Taxa de juro cai para 6,75%, menor nível já registrado pelo Banco Central

O Comitê de Política Monetária (Copom) decidiu, nesta quarta-feira (7), por unanimidade, reduzir a taxa básica de juro da economia brasileira, a Selic, em 0,25 ponto porcentual – de 7% apara 6,75% ao ano.  Este é o nível mais baixo já registrado pelo Banco Central (BC), cuja série histórica começou em 1986.

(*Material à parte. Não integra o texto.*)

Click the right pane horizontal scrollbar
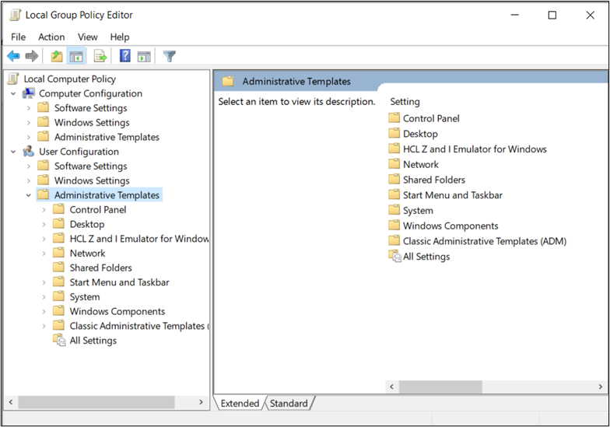This screenshot has height=427, width=610. tap(440, 387)
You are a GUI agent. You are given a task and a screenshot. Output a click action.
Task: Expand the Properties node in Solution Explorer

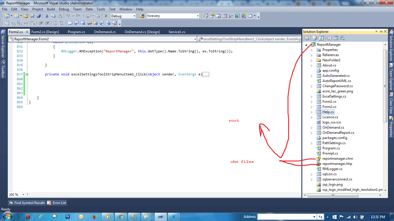pos(311,49)
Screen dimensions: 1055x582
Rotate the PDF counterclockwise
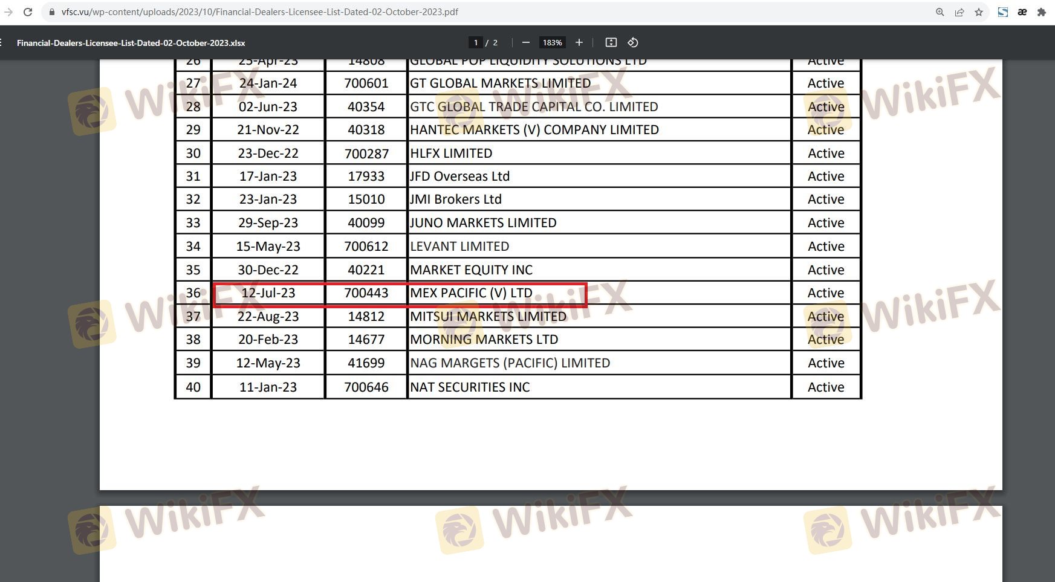[x=632, y=42]
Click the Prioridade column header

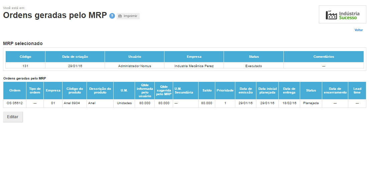tap(225, 90)
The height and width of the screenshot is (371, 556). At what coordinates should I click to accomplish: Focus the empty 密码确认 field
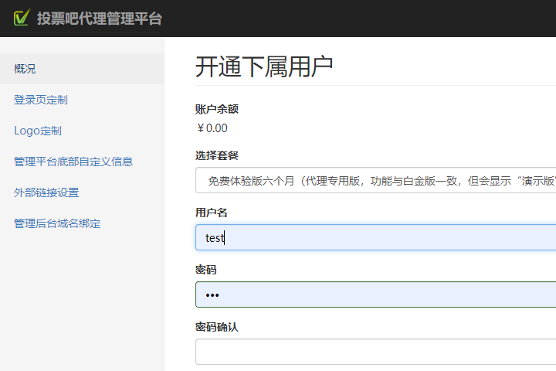375,352
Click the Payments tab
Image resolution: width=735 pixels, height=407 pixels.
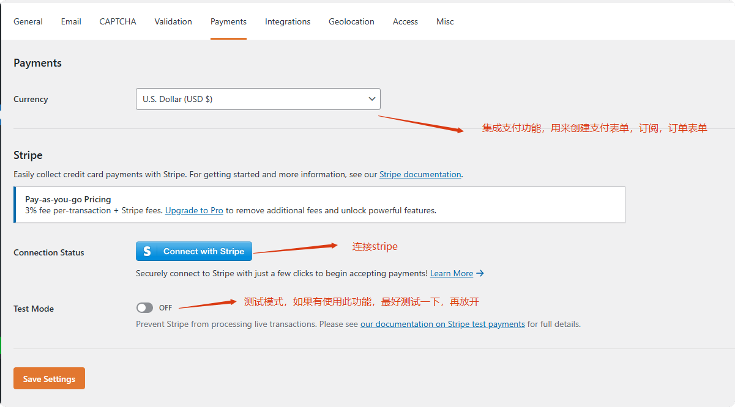pyautogui.click(x=228, y=21)
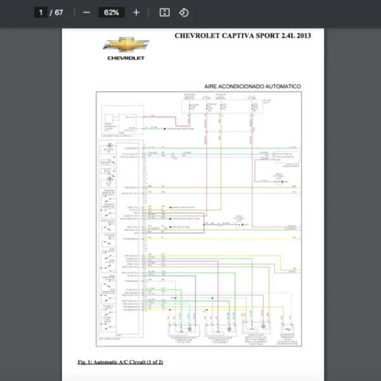Click the total page count 67
The height and width of the screenshot is (381, 381).
(x=59, y=13)
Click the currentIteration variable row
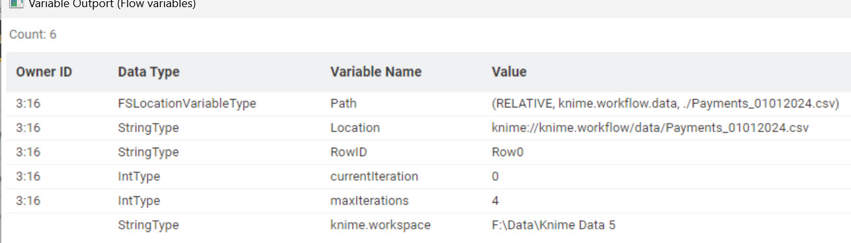 [x=428, y=176]
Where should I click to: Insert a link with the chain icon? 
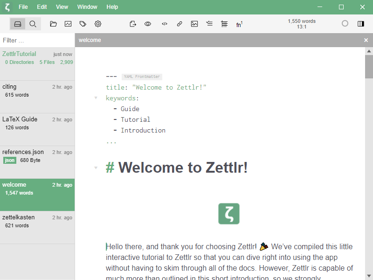[180, 24]
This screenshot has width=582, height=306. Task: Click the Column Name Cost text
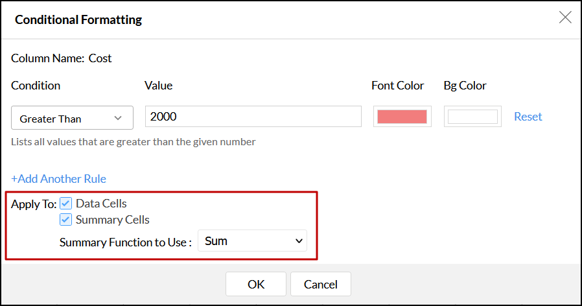point(62,58)
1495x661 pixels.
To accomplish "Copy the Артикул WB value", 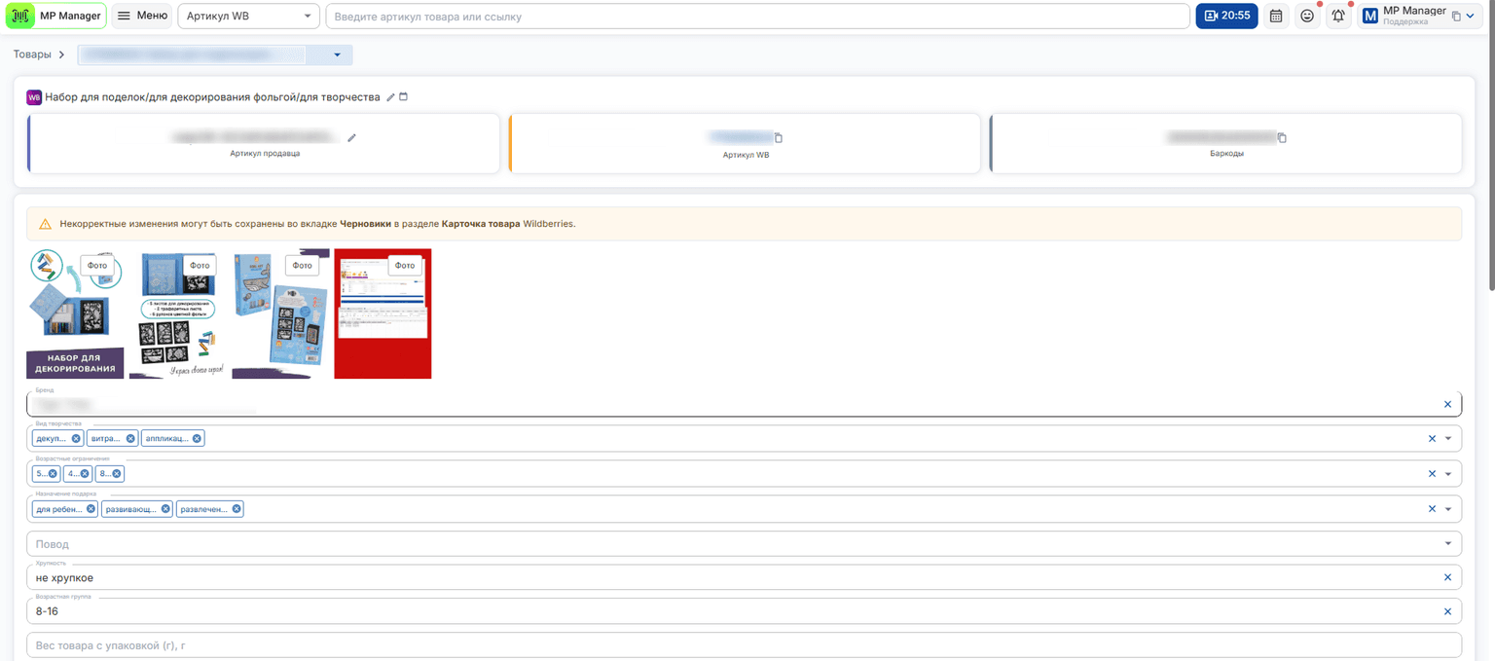I will tap(778, 137).
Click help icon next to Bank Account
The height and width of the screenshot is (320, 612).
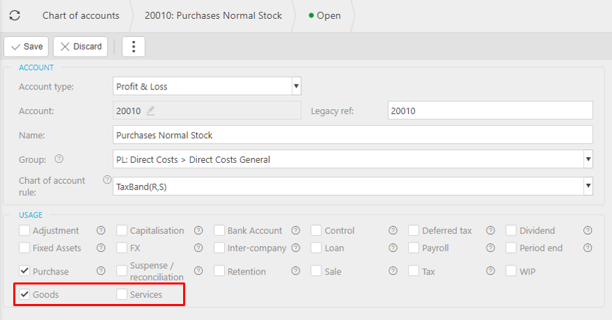296,231

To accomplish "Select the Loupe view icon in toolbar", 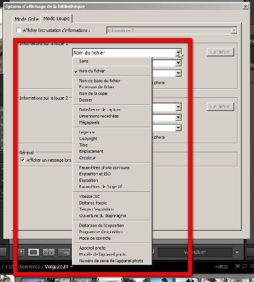I will pyautogui.click(x=33, y=252).
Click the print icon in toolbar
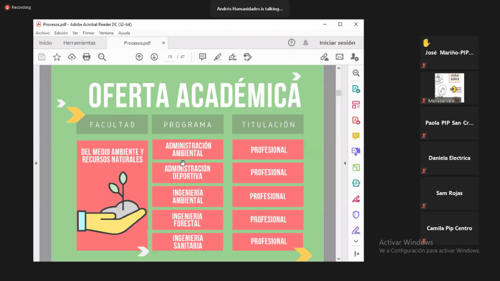This screenshot has height=281, width=500. (87, 57)
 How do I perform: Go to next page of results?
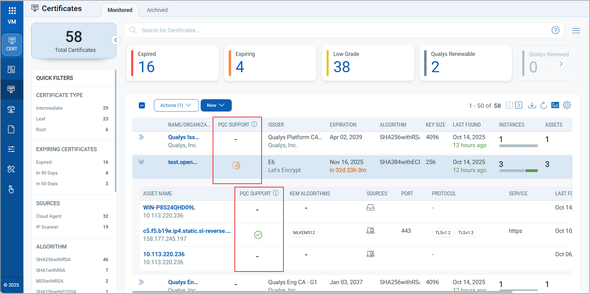(519, 105)
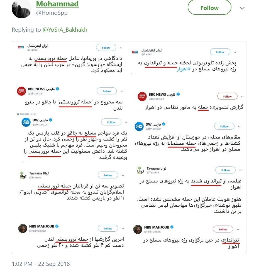Image resolution: width=254 pixels, height=267 pixels.
Task: Click the 1:02 PM - 22 Sep 2018 timestamp
Action: coord(41,263)
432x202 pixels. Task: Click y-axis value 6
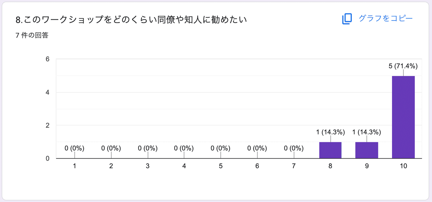tap(47, 59)
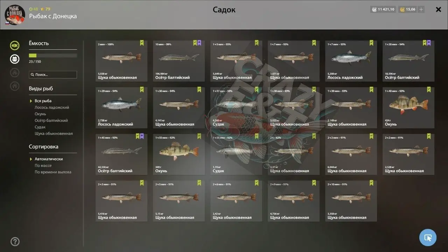Click the purple trophy ribbon on 196,984 kg sturgeon
448x252 pixels.
coord(199,43)
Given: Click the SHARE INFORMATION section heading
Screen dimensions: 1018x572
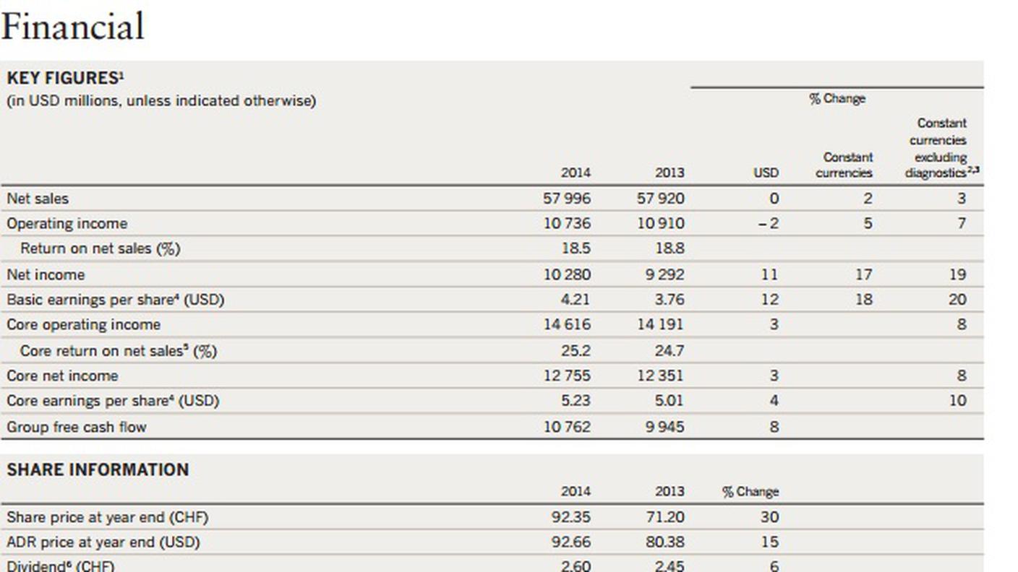Looking at the screenshot, I should pyautogui.click(x=98, y=469).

Desde agosto de 2016, quando estava em 14,25%, a Selic tem sofrido uma série de cortes. A queda desta quarta-feira é a 11ª redução consecutiva no indicador.

Impactos na economia

Aplicações financeiras

O impacto mais imediato da redução do juro básico, segundo analistas, recai sobre quem compra títulos públicos, pois esses investidores lucram com a Selic em alta. O corte não é vantagem para os “poupadores”.

Inflação

A Selic é o principal instrumento do Banco Central para controle da inflação. Como a inflação está em baixa, o Copom segue reduzindo a Selic para tentar incentivar o consumo dos brasileiros e a produção nas empresas.

Empresas

O corte no juro pode incentivar a reação de empresas que buscam crédito mais barato para investir. Consequentemente, a alta na produção das companhias pode levar a novas contratações e aliviar o quadro de desemprego no país.

Consumo

Ao reduzir a Selic, o Copom também busca alavancar o consumo no país. Com taxas de juro menores nos bancos, a tendência é de redução no custo do crédito para compra de bens pela população.